Nature. 2006 Jun 1;441(7093):595-600. doi: 10.1038/nature04678. Epub 2006 Mar 22.
Trisomy 21 results in Down's syndrome, but little is known about how a 1.5-fold increase in gene dosage produces the pleiotropic phenotypes of Down's syndrome. Here we report that two genes, DSCR1 and DYRK1A , lie within the critical region of human chromosome 21 and act synergistically to prevent nuclear occupancy of NFATc transcription factors, which are regulators of vertebrate development. We use mathematical modelling to predict that autoregulation within the pathway accentuates the effects of trisomy of DSCR1 and DYRK1A, leading to failure to activate NFATc target genes under specific conditions. Our observations of calcineurin-and Nfatc-deficient mice, Dscr1- and Dyrk1a-overexpressing mice, mouse models of Down's syndrome and human trisomy 21 are consistent with these predictions. We suggest that the 1.5-fold increase in dosage of DSCR1 and DYRK1A cooperatively destabilizes a regulatory circuit, leading to reduced NFATc activity and many of the features of Down's syndrome. More generally, these observations suggest that the destabilization of regulatory circuits can underlie human disease.

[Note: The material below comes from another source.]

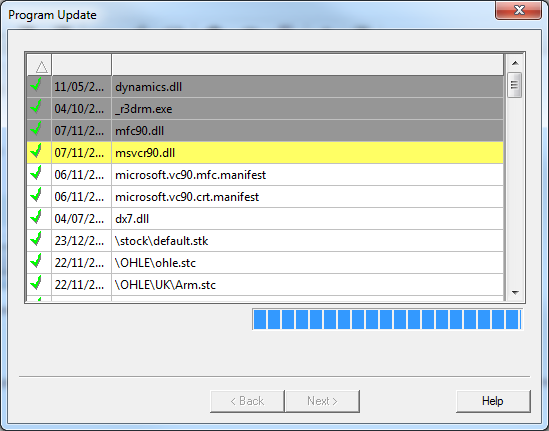
Task: Click the checkmark icon for mfc90.dll
Action: tap(36, 129)
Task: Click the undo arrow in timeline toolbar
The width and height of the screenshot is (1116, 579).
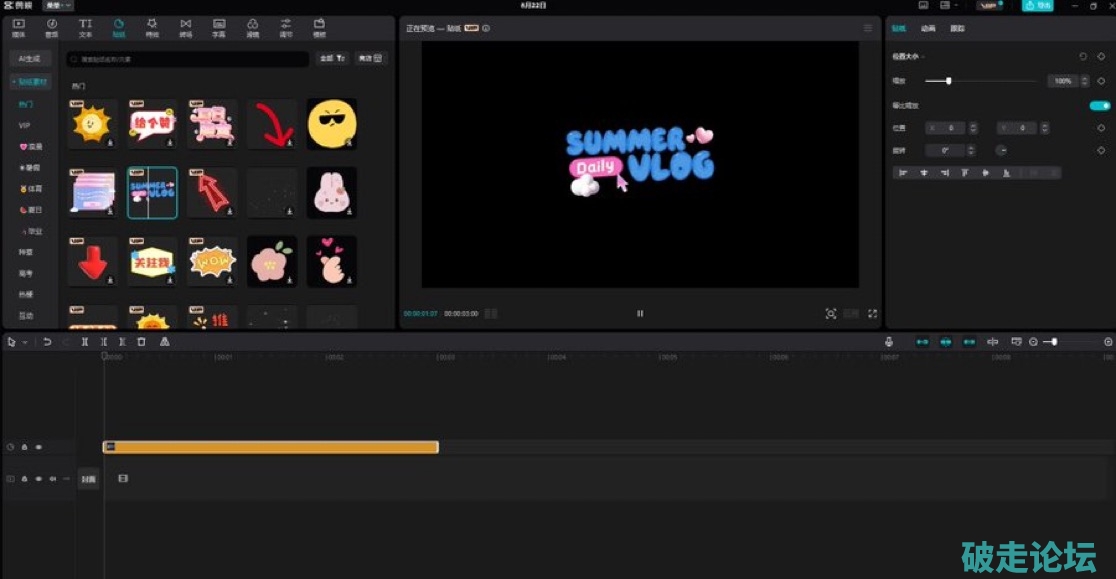Action: [x=47, y=342]
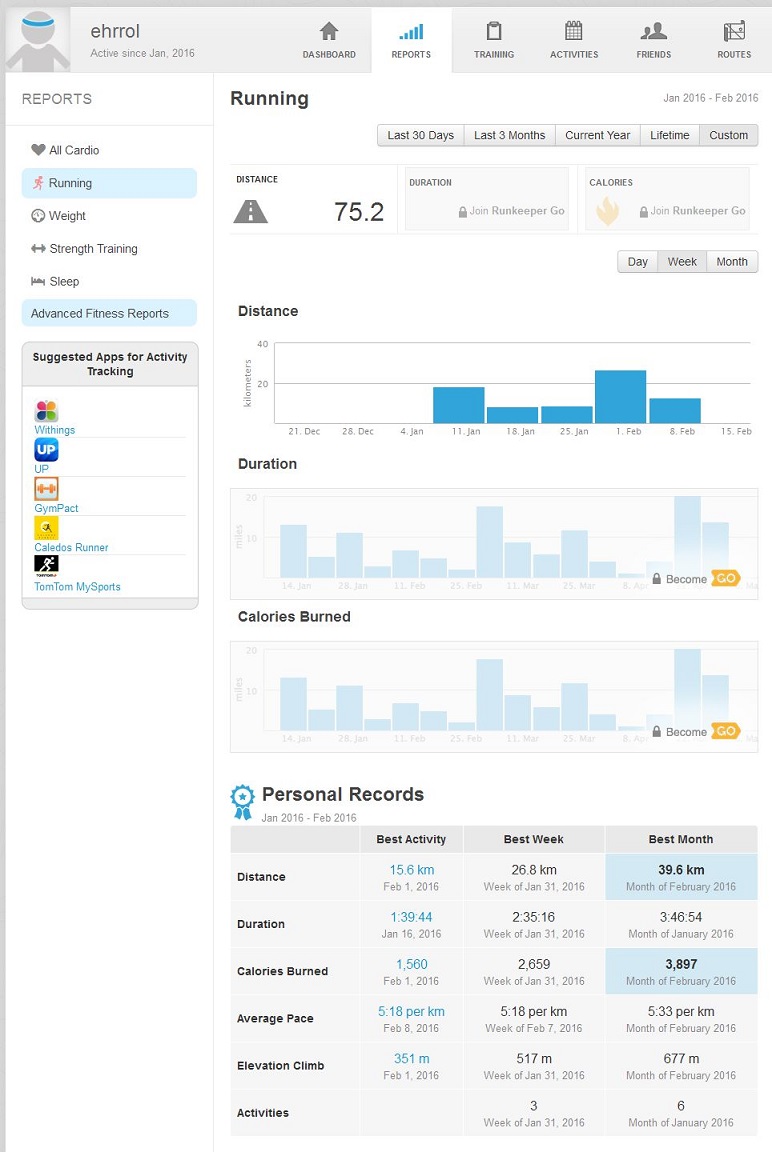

21三体导致唐氏综合征,但对于基因剂量增加1.5倍如何产生唐氏综合征的多效性表型却知之甚少。在此我们报告,两个基因DSCR1和DYRK1A位于人类21号染色体的关键区域,并协同作用以阻止NFATc转录因子进入细胞核,NFATc转录因子是脊椎动物发育的调节因子。我们使用数学模型预测,该信号通路内的自动调节会加剧DSCR1和DYRK1A三体的影响,导致在特定条件下无法激活NFATc靶基因。我们对钙调神经磷酸酶和Nfatc缺陷小鼠、Dscr1和Dyrk1a过表达小鼠、唐氏综合征小鼠模型以及人类21三体的观察结果与这些预测一致。我们认为,DSCR1和DYRK1A剂量增加1.5倍共同破坏了一个调节回路,导致NFATc活性降低以及唐氏综合征的许多特征。更普遍地说,这些观察结果表明调节回路的破坏可能是人类疾病的基础。